ミスタードーナツの商品戦略についての記事はこちら
ファミリー層向けのとんかつ専門店「かつアンドかつ」
かつアンドかつは、その名の通りとんかつの専門店。業態としての歴史はダスキンのフード事業のなかでミスタードーナツについで長く、1999年に事業を開始している。

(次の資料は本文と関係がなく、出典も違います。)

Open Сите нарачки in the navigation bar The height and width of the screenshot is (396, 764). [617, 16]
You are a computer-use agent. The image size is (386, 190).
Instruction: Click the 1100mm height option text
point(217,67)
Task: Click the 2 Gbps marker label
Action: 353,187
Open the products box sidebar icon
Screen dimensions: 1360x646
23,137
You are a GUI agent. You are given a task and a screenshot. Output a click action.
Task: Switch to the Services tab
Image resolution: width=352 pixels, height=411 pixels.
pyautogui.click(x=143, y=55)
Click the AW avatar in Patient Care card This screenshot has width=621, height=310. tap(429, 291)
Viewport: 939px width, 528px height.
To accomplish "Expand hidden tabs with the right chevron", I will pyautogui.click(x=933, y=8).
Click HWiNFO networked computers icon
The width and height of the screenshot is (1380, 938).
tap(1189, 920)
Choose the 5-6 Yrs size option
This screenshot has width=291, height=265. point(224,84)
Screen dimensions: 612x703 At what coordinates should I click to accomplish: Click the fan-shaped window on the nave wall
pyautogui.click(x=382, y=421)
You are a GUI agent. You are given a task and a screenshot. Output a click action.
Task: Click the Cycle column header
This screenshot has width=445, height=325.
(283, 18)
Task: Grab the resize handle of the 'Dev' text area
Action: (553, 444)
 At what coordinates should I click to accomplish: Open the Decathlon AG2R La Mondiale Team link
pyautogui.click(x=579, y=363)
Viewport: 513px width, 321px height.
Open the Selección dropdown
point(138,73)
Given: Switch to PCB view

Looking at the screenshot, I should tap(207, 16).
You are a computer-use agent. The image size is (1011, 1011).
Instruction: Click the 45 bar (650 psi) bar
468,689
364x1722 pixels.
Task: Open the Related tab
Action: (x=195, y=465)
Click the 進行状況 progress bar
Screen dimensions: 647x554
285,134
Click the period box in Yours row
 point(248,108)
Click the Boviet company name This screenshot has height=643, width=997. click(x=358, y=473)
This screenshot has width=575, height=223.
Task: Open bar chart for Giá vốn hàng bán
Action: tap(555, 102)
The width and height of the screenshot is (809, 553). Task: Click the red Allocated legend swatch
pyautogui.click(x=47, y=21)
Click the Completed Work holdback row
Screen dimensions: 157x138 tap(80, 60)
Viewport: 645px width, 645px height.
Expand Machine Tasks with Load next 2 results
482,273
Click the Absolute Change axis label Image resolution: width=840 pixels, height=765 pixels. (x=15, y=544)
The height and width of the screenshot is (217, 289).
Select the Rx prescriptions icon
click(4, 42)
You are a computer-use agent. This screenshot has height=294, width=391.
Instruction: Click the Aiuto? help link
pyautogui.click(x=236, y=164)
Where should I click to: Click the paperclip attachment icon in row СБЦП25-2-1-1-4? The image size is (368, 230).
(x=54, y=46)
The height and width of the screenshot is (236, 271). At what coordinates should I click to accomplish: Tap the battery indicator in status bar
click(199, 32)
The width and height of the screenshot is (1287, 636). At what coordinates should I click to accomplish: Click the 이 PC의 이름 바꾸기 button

商品としては「ロースかつ膳」(120g、1170円:以下、税抜)や「ヒレかつ膳」(120g、1270円)などの定食メニューが中心で、メーン商品の価格は1000~1680円と少し高めに設定しており、主な客層はファミリー層を想定している。
季節限定メニューが売上増加を後押し
かつアンドかつの2019年3月期の売上高は前年度実績を上回っており、19年4月にはさらなる事業拡大を図り分社化するなど好調だ。
事業が好調に推移している最大の要因は、季節限定メニューの導入だ。かつアンドかつには常連客が多く、季節に応じて楽しめる商品を提供し始めたことが売上増加につながっているという。
たとえば、19年秋~20年冬に提供している「北海道の牡蠣・広島の牡蠣食べ比べ膳」(1650円)は、北海道知内産・サロマ湖産と広島県産の合計3種類の牡蠣を食べ比べできるメニューとなっている。また、19年12月からはゴルゴンゾーラチーズをブレンドしてふんだんに使用した「鉄カツ膳 フロマージュ(ロース90g)」(1420円)など独自のメニューを発売した。
また、調味料もスタンダートなとんかつソースだけでなく、塩やわさび、だし汁など複数準備し、さまざまな食べ方を提案している。加えて、商品の価値に見合うような重厚感のある食器を使用するなどイメージアップのためのさまざまな施策が奏功し、売上増加を後押ししているという。
かつアンドかつは大阪府など関西圏のロードサイドを中心に出店しており、20年1月時点で16店舗を展開している。当面は関西圏での店舗拡大に注力し、その後は中国地方への出店も視野に入れる考えだ。